John Hopkins University’s global COVID-19 monitoring website notes that Saudi Arabia has had 326,930 cases as of the coronavirus as of Sept. 15, placing it 16th in the world. Its daily new case count peaking at just under 5,000 per day on June 17, but it had fallen to 607 per day on Sept. 14, roughly close to what Canada is now averaging.

Tompson didn’t encounter any major outbreaks, he noted.

He could have come home earlier, but that would have meant terminating his employment, making it essentially a one-way trip. “I was looking at what they were doing, and what was happening. And I know that I have to go through certain countries to get home and I could see the effort that was being made in the Kingdom. And they were doing everything right.

“They were the people were trying to follow the rules as well as best as possible.”

Tompson plans on returning to the Kingdom in a few months time to continue working. For one thing, there’s not a lot of work in his field in the Canadian oilpatch right now, with drilling activity, his specialty, being a shadow of what it was five years ago. “Not many options for me, in Canada, in the oilpatch,” he said.

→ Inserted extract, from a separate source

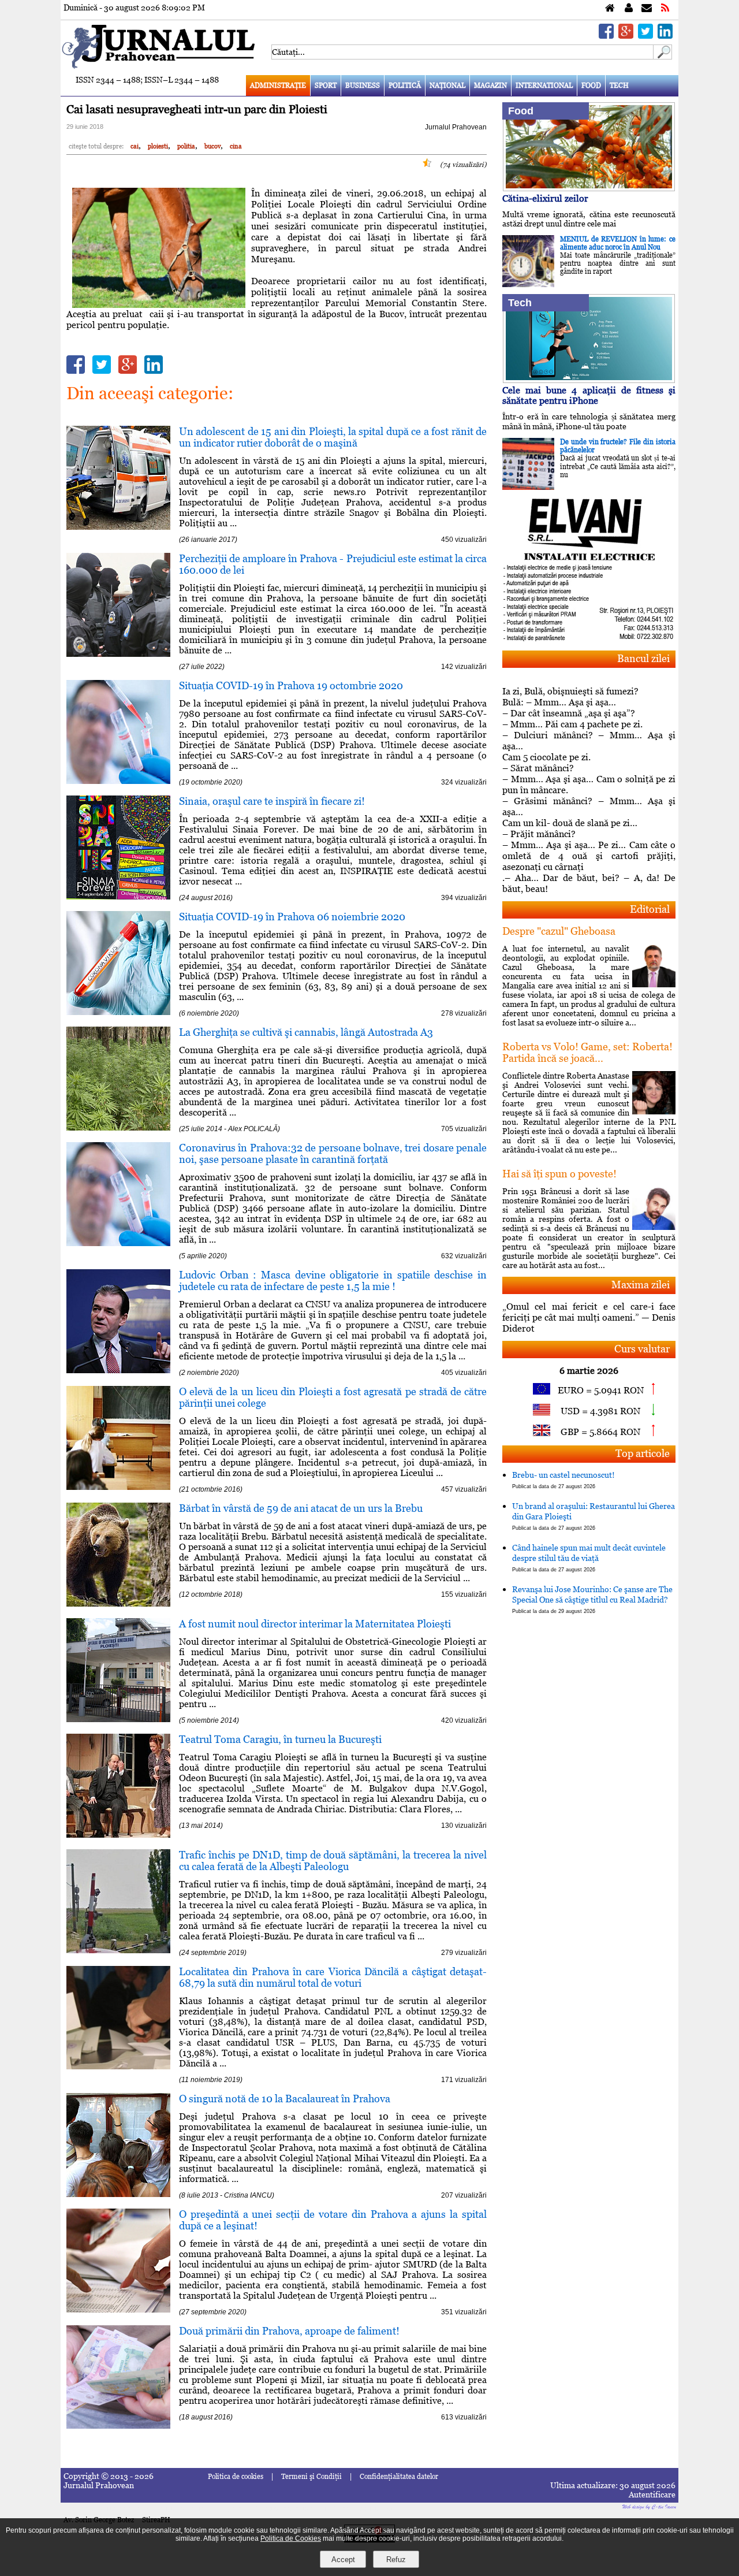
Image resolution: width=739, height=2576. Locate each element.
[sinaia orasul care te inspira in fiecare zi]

Tompson said he was actually more concerned about the trip home, saying, “The highest risk activity I've done in the past seven eight months has been traveling home.”

He noted many people on the flight home were debating whether they should actually carry out the full two weeks of quarantine. Not Tompson.

Now, he gets to catch up on his many projects at the cabin, before re-uniting with his wife and son in two weeks time.